Tira le somme il direttore generale dell’Asst Ovest Milanese Francesco Laurelli: «Arrivato qui da un anno e mezzo, mi trovo a concludere un percorso molto interessante e significativo, che testimonia un lavoro corale capace di valorizzare la realtà sanitaria del territorio in un’area molto preziosa. Con la famiglia di Bianca, tante associazioni del territorio hanno intercettato un bisogno investendo notevoli risorse, per dare strumenti ai nostri operatori, in una sinergia che secondo me è la cosa più bella. L’investimento non è solo negli oggetti, ma la partecipazione di una comunità allo sviluppo della struttura sanitaria e all’aiuto alla vita: un valore aggiunto per tutti, compresi gli operatori che risultano ulteriormente motivati da questa vicinanza».

L’instancabile impegno dei genitori

Da ultimo, toccanti come sempre, le parole degli instancabili genitori di Bianca. «Ricordo l’inizio di questo percorso – ha detto papà Massimo – c’è stato un mix di emozioni, gioia ed entusiasmo ma anche preoccupazione per la montagna economica da scalare. Ci hanno colpito l’idea di dare un piccolo contributo a chi nasceva e il nome del progetto, Il Germoglio di Bianca, che è cresciuto, fiorito e pienamente sbocciato. Ci ha colpito anche, in maniera profonda, la conoscenza delle persone che lavorano nel reparto. Oggi è la conclusione tecnica del progetto, che di fatto comincia adesso, e questa è la sua bellezza. Grazie a tutti coloro che hanno voluto sostenerci in un momento che, in parte, è ancora difficile. Speriamo di dare beneficio a tante famiglie. E abbiamo in serbo altre iniziative».

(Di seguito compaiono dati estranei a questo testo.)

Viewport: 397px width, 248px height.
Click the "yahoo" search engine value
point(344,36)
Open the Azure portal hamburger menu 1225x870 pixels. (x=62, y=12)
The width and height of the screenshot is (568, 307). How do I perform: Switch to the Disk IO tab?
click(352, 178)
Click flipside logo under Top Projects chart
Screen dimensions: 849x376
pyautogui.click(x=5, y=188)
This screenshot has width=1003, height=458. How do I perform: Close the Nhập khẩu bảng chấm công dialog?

Mamma Michela ha invece ricordato quelle già realizzate da altri in nome della figlia, dal premio ricevuto dalla Famiglia Legnanese alla targa dell’università che frequentava, dal torneo nazionale del Tennis Club di Busto Arsizio a quello di golf alle Robinie di Solbiate Olona. La Fondazione a lei intitolata promuoverà spettacoli benefici e una borsa di studio a indirizzo medico.

«Ora ogni nascita è una sua rinascita»

«Quando succede una cosa così, soprattutto come madre ti rendi conto di quante cose sono superflue e di quante persone hanno dei bisogni. Soddisfarli mi riempie il cuore fin da giovane. Sono abbastanza agnostica ma sento molto la presenza di mia figlia e sento che tutto questo è spinto dal suo spirito, sento la sua forza che sostiene questo progetto perché ogni nascita è una sua rinascita. Dalle persone importanti alle più semplici, si rendono conto di quello che facciamo e questo mi riempie il cuore. E poi – aggiunge Michela – mi è successa una cosa pazzesca: sono riuscita a incontrare i Muse, di cui io e mia figlia siamo sempre state grandi fan, al completo in albergo prima di un concerto. Penso che non sia capitato a nessuno. Un altro segno».